"Mother, may I go out to swim?"
"Yes, my darling daughter,
Put on your nice new bathing suit,
But don't go near the water!"
"Don't you think it's unladylike to have your muscles all hard and developed?"
* * * * *
Oh-Pshaw buried her face in her handkerchief with a convulsive giggle. The voice, the intonation, the expression, were Carmen Chadwick to a T. But how did the Alleys know about her attitude toward bathing? She had not told anyone. Then she recalled that the Lone Wolf had walked behind them on the pier that morning when Carmen had been talking to her. Had the Lone Wolf also heard them talking about her? Agony wondered in a sudden rush of embarrassment.
There was no mistaking the first "portrait." All eyes were focused upon Carmen, and blushing and shrinking she went forward to make the required acknowledgment.
"Beh-hold, it is I; w-who else could it be?" she faltered, and it sounded so irresistibly funny that the listeners went into spasms of mirth.

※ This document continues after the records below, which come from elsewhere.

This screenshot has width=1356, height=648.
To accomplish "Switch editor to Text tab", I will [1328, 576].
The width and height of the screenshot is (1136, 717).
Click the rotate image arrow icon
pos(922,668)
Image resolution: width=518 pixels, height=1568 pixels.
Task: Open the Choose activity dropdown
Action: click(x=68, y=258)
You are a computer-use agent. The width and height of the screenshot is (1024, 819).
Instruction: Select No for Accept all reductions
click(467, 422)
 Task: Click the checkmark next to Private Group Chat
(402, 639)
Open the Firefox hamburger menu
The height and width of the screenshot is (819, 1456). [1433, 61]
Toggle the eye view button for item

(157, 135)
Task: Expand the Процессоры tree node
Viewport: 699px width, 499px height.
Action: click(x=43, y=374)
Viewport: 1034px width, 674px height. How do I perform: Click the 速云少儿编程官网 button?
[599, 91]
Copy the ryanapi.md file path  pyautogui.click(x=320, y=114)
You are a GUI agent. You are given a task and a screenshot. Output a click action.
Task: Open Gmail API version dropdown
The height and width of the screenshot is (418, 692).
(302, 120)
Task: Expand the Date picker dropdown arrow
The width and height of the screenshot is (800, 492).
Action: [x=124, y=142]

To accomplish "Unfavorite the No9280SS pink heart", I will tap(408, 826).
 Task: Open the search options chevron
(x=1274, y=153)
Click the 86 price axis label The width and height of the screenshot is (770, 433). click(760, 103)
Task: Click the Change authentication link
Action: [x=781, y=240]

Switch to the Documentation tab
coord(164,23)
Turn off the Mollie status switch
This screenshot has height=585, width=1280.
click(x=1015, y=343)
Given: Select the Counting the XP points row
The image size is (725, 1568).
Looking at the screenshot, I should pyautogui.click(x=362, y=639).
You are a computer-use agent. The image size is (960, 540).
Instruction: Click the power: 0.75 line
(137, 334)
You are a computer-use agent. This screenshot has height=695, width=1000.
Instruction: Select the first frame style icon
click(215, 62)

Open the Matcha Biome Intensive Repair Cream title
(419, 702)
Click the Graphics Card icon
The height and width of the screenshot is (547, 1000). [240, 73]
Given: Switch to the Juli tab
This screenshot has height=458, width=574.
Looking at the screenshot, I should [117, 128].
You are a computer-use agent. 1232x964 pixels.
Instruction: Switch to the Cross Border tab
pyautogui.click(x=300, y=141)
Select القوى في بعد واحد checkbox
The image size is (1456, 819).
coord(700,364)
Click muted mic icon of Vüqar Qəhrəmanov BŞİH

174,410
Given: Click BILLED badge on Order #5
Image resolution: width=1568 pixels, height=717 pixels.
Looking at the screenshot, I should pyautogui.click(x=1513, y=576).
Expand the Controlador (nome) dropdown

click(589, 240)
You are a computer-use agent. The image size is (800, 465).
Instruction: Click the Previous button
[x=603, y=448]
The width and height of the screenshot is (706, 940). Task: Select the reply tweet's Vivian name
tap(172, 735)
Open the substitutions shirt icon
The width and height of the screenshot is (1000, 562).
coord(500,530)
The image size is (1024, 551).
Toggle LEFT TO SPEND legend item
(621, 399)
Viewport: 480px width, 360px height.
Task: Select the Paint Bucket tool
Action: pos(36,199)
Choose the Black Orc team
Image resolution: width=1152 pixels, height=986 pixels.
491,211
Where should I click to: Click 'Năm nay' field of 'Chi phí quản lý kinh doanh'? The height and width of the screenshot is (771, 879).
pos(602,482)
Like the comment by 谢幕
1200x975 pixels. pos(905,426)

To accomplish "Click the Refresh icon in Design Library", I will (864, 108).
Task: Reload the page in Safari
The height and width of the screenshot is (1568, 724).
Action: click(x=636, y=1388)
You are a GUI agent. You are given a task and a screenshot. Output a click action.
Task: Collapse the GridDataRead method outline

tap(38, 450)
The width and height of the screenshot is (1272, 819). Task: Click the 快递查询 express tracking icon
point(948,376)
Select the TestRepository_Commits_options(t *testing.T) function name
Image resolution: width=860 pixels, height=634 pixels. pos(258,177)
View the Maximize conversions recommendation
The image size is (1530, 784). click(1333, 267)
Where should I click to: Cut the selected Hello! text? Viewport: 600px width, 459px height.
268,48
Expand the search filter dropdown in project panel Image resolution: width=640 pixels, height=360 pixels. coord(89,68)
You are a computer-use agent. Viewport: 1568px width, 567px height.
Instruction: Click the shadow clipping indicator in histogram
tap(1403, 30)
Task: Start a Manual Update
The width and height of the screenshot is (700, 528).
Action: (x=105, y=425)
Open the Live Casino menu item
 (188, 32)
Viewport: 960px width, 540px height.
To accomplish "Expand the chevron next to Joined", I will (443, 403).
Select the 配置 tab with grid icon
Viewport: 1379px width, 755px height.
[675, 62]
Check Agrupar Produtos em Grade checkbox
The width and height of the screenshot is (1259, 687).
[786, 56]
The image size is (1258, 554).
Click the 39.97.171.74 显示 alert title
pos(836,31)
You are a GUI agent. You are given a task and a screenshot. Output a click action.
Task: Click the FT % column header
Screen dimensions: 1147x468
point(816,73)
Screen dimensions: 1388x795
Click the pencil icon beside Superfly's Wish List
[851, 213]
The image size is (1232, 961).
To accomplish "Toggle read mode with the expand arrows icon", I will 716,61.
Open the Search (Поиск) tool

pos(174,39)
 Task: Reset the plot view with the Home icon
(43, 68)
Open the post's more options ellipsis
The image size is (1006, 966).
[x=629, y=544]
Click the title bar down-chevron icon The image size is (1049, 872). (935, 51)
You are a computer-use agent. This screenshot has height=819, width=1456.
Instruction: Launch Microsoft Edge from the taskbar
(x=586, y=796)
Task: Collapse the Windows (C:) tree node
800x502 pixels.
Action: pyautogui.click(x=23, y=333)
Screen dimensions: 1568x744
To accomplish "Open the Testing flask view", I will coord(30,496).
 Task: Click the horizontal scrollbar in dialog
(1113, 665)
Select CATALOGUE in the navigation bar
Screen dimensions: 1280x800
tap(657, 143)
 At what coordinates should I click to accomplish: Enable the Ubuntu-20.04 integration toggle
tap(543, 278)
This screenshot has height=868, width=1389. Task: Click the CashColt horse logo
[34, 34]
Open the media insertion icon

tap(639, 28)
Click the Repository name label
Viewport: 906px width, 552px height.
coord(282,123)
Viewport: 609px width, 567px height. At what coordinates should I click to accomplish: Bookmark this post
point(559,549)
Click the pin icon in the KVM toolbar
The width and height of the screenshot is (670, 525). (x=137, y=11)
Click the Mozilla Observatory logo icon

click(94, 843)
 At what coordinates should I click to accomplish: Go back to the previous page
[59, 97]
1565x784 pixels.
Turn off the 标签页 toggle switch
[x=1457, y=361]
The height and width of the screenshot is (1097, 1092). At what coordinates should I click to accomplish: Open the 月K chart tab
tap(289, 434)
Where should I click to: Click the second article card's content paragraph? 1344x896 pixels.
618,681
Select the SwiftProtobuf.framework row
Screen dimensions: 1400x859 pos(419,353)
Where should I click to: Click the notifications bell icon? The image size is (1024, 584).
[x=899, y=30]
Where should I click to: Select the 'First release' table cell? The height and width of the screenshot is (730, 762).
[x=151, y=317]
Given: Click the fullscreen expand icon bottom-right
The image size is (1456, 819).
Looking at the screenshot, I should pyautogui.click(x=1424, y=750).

Carmen crept back to her place and hid her face in Katherine's lap while Jo Severance passed on to the next "portrait." Climbing up an enormous tree stump, she flung out her arms and began to shriek wildly, waving back an imaginary group of girls. Then she proclaimed in important tones: "It had broad, alternating rings of black and red, the distinguishing marks of the coral snake, one of the seventeen poisonous reptiles out of the one hundred and eleven species of snakes found in the United States. It reared up and menaced me with its great, wicked—"
The remainder of her speech was lost in the great roar of laughter that went up from old and new girls alike.
Miss Peckham turned fiery red, and looked angrily from Jo Severance to Miss Judy, but there was no help for it; she had to go forward and claim the portrait.
"Behold, it is I; who else could it be?" she snapped, and the mirth broke out louder than before. The "who else could it be?" was so like Miss Peckham.